Protecting the family home
So what can you do to protect your home (or other asset)?
To start with, some obvious (yet often overlooked) basics:
Adopt a business structure that affords you a good level of limited liability. Most obviously, a company structure. Importantly, you should then operate the company effectively (with proper policies and procedures in place) to ensure you do not fall foul of the various laws that can make you personally liable as a director.
Limit the number of people who become a director, ideally to just one person. There is no reason to unnecessarily expose more people to potential personal liability. Many people appoint their spouse as a director ‘to involve them in the enterprise’. This is folly.
Carefully read the terms of all documentation you enter into, e.g. the terms of any loans, mortgages, leases and supply agreements, that may seek to make you personally liable. Then negotiate.
Be very reluctant to agree to personal guarantees, and keep a register of those you do agree to. Avoiding personal guarantees will be difficult with professional creditors, like banks. However, you do have a choice among suppliers.
But if a liability does arise…
You must accept that moving an asset after a liability is on the horizon will not be effective. The Wallace Case would suggest that simply starting a business is enough to create relevant contingent liabilities. Therefore, you should divest yourself of the asset as soon as possible, and well before taking on any actual or contingent liabilities. As noted in Wallace’s Case at 167 “… He was on any view very heavily personally committed to the business by the time the transfer took place.“
Ideally, never own the asset. For example, if you are going into a genuinely risky venture or business, then selling your current home and buying a new one solely in your spouse’s name or in a trust may be a good long-term financial decision. The relevant sections of the Bankruptcy Act require a ‘transfer‘ to have taken place. Time for an upgrade?
Be careful not to make any obvious direct financial contributions to the asset. For example, avoid making any direct contributions to the initial equity or ongoing mortgage repayments. Have these come directly from your spouse’s account or the bank account of the trust. You should meet recurrent and wasting expenses, such as household expenses, rather than contributions acquiring or preserving the asset.
Do not use ‘journal entries’ to record contributions and transfers. Ensure that your spouse or trust makes actual contributions.
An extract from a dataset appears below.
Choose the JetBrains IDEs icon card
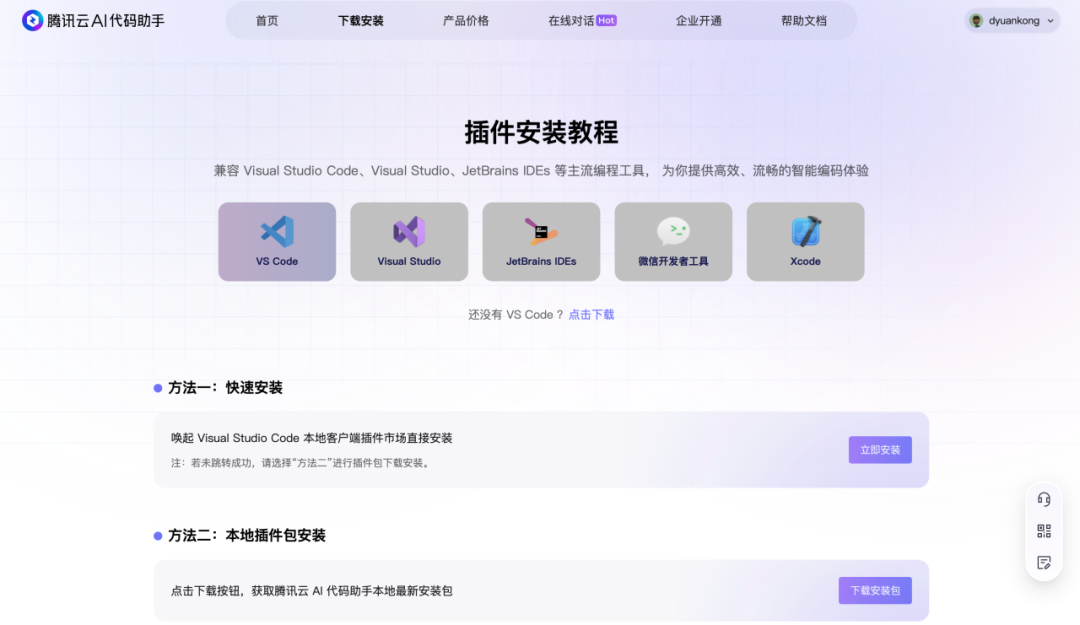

If using a trust, ensure that the trust has its own bank account and keeps financial records.
Make any asset transfers for full market value. It may be that this takes the form of a corresponding debt obligation (i.e. $1m of debt to acquire an asset worth $1m), but this should cap the amount that may be clawed-back to the face value of the debt ($1m) rather than the increased asset value in 10+ years time.
Importantly, you should never represent to an actual or potential creditor that you have any interest in the asset. In fact, you should explicitly state to creditors that you do not hold any interest in, nor make contributions to, such assets. In our view, this was a critical factor for the Court in Wallace’s Case (or at least should have been!)
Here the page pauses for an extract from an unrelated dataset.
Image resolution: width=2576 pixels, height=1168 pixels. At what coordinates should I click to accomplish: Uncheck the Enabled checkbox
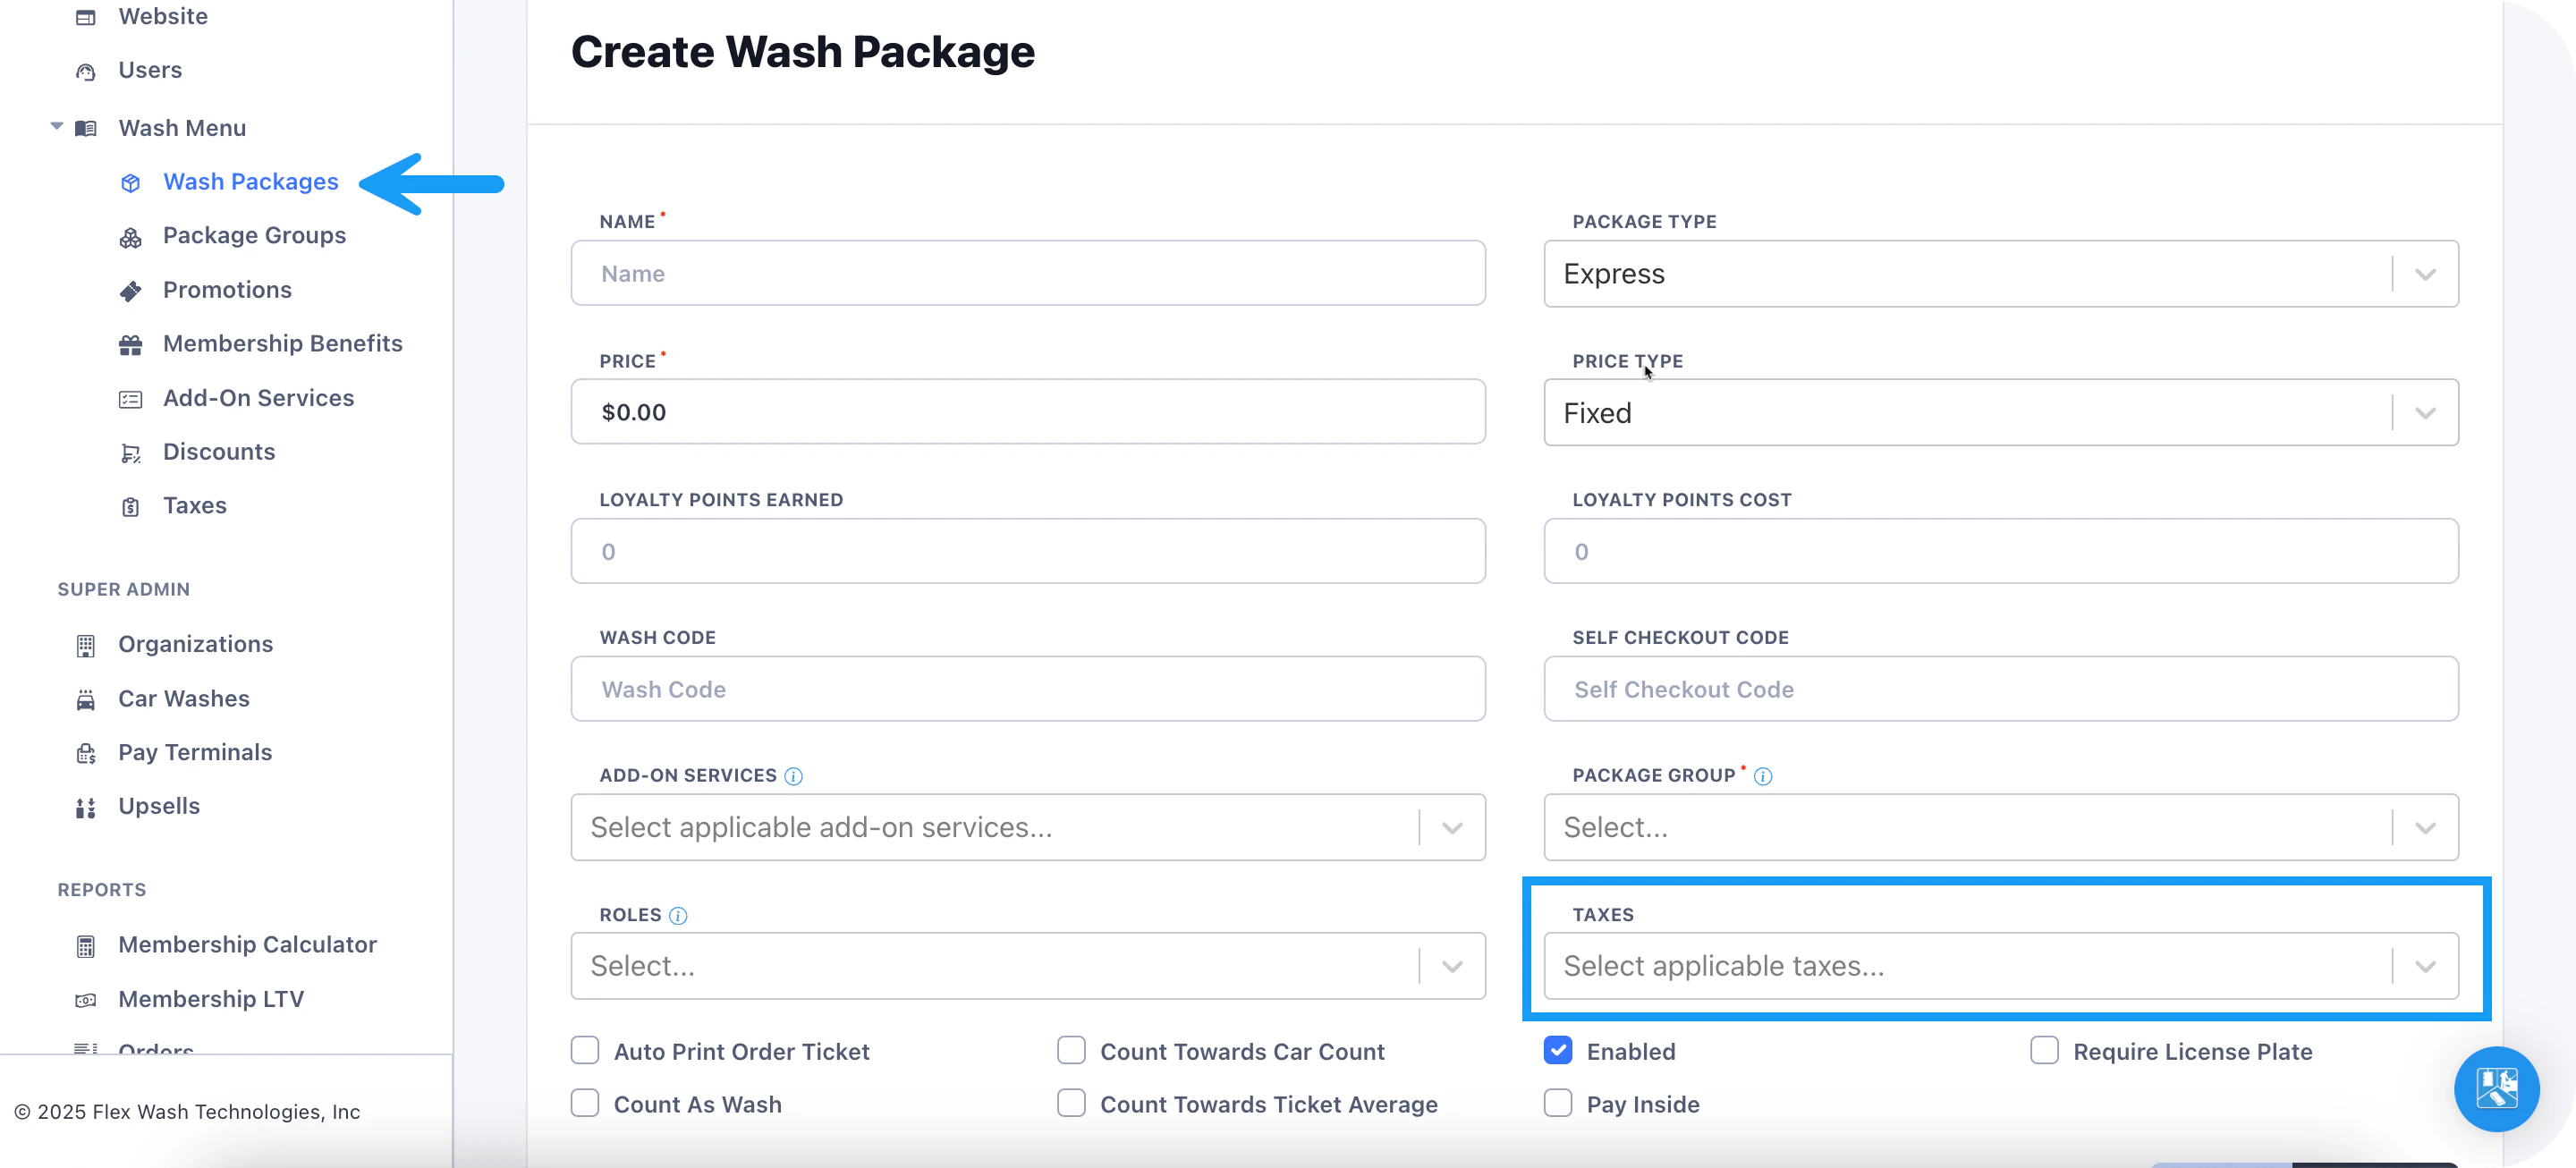click(x=1557, y=1051)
If you earn income through a trust, then consider distributing the bulk of any residual income to your spouse holding the asset, so that your spouse has the financial resources to sustain the asset without your direct or indirect assistance.
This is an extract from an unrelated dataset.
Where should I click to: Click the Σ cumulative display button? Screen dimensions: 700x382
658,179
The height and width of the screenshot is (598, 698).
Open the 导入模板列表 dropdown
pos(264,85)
Follow the terms of whatever documentation you put in place. For example, related-party loan agreements, mortgages, leases, etc. If the terms are not followed, then the Court is likely to ignore the legal significance of the documentation.
If possible, have a good reason for the transfer other than asset protection, for example, estate planning. This can be difficult to prove, and in our view, should not be necessary. It should be reasonable for someone to say, “I’m not prepared to risk this asset, and I’m taking precautions to put it out of harm’s way.” But the Court in Wallace’s Case thought otherwise.